Large family, what does that even mean? With how many children is one considered such? And is it justifiable in today's times to have a large family? These are questions that my husband Markus and I keep asking ourselves! Whether it's because our environment is interested in our lifestyle or we are questioning ourselves. When I learned about LILLYDOO asked if I would write this post on the occasion of their action for International Family Day, I was really very pleased, because it is always nice when genuine interest in life with many children is expressed.

We are a lively large family from the far north, living in a village with 3000 inhabitants near Flensburg. Markus (37) and I (also 37) have been a couple for 9 years and have a total of six children. I brought two children into the relationship: Jonas (16) and Emily (14). Markus's son Nici (12). We have two shared children, Noah Lias (3) and Jonna Luna (2), and a foster son (4), whom we affectionately call "the rascal" in this post because we are not allowed to mention his name.

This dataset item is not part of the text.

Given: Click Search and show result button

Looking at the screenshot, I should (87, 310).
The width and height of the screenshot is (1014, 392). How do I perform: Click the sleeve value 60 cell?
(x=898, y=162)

Markus himself comes from a large family, with five siblings. I knew early on that I wanted to have children, and preferably in large numbers. As cheesy as it may sound, children are actually my absolute life purpose. As a teenager, I earned some pocket money by babysitting, later I looked after day children and then worked as a family helper before my husband and I decided to take in foster children. So, it has always been about caring for and supporting children, and Markus and I see this as our life mission.

Große und kleine Hürden

I would be lying if I claimed that life as a large family is always easy and that everything runs smoothly on its own. In our case, the model of "living with many children" also includes the fact that we are a patchwork and foster family, and our three-year-old son Noah Lias was diagnosed with epilepsy just over a year ago. Each factor alone is associated with certain challenges; combined, it means daily work and effort to keep the family life functioning. Ensuring that none of the children are left behind and that everyone is treated as fairly as possible. Recognizing the individual characters, personalities, and wishes and adjusting accordingly. For example, my oldest daughter Emily decided last year, after eleven years with me, to live entirely with her father for a change and not just experience him as a weekend dad. A decision that is understandable but also very sad for me. But we don’t just want to talk in theory about paying attention to our children’s individual needs and accepting them—we want to live this principle. And so, there are daily smaller and larger difficulties that Markus and I have to overcome as a large and patchwork family!

When people in our social environment hear that we have a total of six children and also take in foster children, the reactions range from amazement and respect to skepticism and prejudices that are sometimes hard to get out of people's minds. Many simply cannot imagine that everyday life with more than the usual two-child families in our society works. That one perceives this task as an enrichment and not solely as a burden. That it is not seen as a restriction that you cannot go on vacation every year, that a weekly grocery shopping quickly costs 300 euros, and spontaneous trips to the cinema are not an option. We can understand that people have certain concerns and prejudices, and we also enjoy discussing them and are open to criticism. However, for us, "the tone makes the music," and it sometimes happens that we have to deal with insulting comments. But we really have to say that we mostly receive positive reactions, and even the idea of expanding our family further is received encouragingly.

Our large family everyday life

Everyday life as a large family certainly differs from that of a family with perhaps only one or two children. However, our pillars, which shape our day, are definitely adaptable to other family models as well. We have very structured routines, boundaries, rules, rituals, and structures. These help the children and us to avoid sinking into chaos, to not miss appointments, and to create free spaces alongside all the tasks.